Problems to work on:
1. Translate into Spanish this sentence from the forum thread: "And at the same time, China is also big enough for all the different approaches to be applicable."
2. In the forum thread, who brought the initial capital and knowhow that started industrialization in Hong Kong?
3. Condense the paragraph of the forum thread that begins "Your view is too West-centric" into a shorter version that keeps its main facts.

I'd extend the intermixing and learning, as the experience from Korea, Japan and Singapore is also very relevant. Plus don't forget it was Shanghainese that brought the initial capital and knowhow that started industrialisation in Hong Kong, so it's come full circle.

My view is that India is capable of becoming a developed nation, but I think their journey will be slower than the ones in East Asia. As for Chinese people reaching economic parity with Americans, I don't see any reason why this won't happen. 

Everyone can see how Hong Kong, Singapore, Taiwan, Korea and Japan did it, and the different approaches taken. Plus China is similar enough for the experiences to be applicable. 

And at the same time, China is also big enough for all the different approaches to be applicable.
Eg. State-driven capitalism in Jiangsu (79M people) versus more laissez-faire capitalism next door in Zhejiang (55M people)


----------



## Erthel (Apr 23, 2012)

Bannor said:


> Thats why USA is moving towards Asia with tehir 7th fleeet these days. To keep a close watch on chinese employment.


Truth


----------



## Future Cities (Sep 24, 2012)

ssiguy2 said:


> By the time China manages to catch the US in economic, political, and social influence I think India will quickly upsurp them.


If you've been to China and India, I can assure that you'll realize that India is destined to play second fiddle to China for centuries to come. Having democracy and speaking English means squat all if you're one big disorganized, corrupt, feeble minded nation. Indians just don't have the ambition and determination like Chinese to play large on the World stage. They're quite content with serving their anglo sphere masters, hence why India is constantly spruiked up by it's former colonial masters to counter China in Asia. As of today India is atleast 30years behind China in nation building and infrastructure. Looking at your other posts I can presume that you're an Indian trolling this thread with your senseless rhetoric.


----------



## onosqaciw (Feb 13, 2011)

ssiguy2 said:


> . India has the advantage of having a large english speaking populace, .


able to speak english is not a prerequisite to be developed or super nation


----------



## BE0GRAD (May 29, 2010)

ssiguy2 said:


> Immigration would help but not much.
> 
> First, let's call a spade a spade.......... there is not much to go to China for. Even in 25 years, the standard of living will be much lower than US/Can/Aus/NZ whether that be lower wages, smog chocked cities, enviornmental degredation, over crowded cities, a conservative society, or corruption. This backed up by being in a military dictatorship with near non-existent human right's legislation, lack of free press or expression, and poor labour laws. Despite all the economic growth, China is still a tin-pot military dictatorship.
> 
> ...




Your view is too West-centric ,I'm afraid. Being able to vote your leadership is completely irrelevant for someone to concider a country nice to live in just like it is being "free" ,whatever you mean by that as it is a populist term and not an argument. What is important for an average immigrant is that he has good opportunities ,standard of living and justice system. Those can be achieved in any country ,democratic or not.

Dataset records:
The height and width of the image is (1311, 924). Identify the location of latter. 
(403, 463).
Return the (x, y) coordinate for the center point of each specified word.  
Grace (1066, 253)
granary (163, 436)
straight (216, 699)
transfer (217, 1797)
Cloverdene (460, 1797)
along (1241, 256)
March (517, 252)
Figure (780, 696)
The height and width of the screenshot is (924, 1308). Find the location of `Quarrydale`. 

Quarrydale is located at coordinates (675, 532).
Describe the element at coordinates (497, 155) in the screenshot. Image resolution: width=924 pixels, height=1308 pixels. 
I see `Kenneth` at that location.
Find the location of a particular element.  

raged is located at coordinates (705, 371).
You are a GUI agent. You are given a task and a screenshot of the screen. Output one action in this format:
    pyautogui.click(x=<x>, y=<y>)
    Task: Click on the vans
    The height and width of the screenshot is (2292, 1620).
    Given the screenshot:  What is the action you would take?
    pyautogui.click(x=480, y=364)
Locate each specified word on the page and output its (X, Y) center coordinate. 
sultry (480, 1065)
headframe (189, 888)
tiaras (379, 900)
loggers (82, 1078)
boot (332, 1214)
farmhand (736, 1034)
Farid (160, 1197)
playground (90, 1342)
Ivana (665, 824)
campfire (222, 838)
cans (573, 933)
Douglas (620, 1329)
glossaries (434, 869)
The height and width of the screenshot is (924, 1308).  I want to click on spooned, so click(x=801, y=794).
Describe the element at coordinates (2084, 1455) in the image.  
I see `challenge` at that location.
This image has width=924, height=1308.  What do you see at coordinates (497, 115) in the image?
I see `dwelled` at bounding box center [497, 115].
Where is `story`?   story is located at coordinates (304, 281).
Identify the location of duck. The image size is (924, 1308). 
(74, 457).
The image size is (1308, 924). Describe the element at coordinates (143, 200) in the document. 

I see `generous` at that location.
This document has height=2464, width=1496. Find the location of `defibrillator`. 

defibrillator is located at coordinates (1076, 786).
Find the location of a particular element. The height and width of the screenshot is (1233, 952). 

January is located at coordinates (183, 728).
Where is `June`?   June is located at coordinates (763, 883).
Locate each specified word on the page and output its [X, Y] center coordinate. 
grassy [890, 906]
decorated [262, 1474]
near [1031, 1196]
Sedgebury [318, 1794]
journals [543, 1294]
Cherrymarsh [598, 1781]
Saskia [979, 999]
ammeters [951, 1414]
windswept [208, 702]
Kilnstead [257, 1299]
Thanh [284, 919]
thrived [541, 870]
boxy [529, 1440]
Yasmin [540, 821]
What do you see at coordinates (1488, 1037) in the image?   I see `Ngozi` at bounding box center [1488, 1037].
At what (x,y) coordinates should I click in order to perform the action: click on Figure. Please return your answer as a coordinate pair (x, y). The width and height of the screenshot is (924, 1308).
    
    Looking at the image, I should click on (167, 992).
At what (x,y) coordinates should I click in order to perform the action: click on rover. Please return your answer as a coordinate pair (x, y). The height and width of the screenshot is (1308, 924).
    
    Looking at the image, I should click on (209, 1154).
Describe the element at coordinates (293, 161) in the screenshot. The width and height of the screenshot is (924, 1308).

Exercise results:
1. Y, al mismo tiempo, China también es lo bastante grande como para que todos los distintos enfoques sean aplicables.

2. The Shanghainese.

3. This view is too West-centric. Whether a country is nice to live in does not depend on being able to vote for its leadership or on being "free," a populist term rather than an argument. An average immigrant needs good opportunities, a good standard of living, and a good justice system. Any country can achieve these, democratic or not.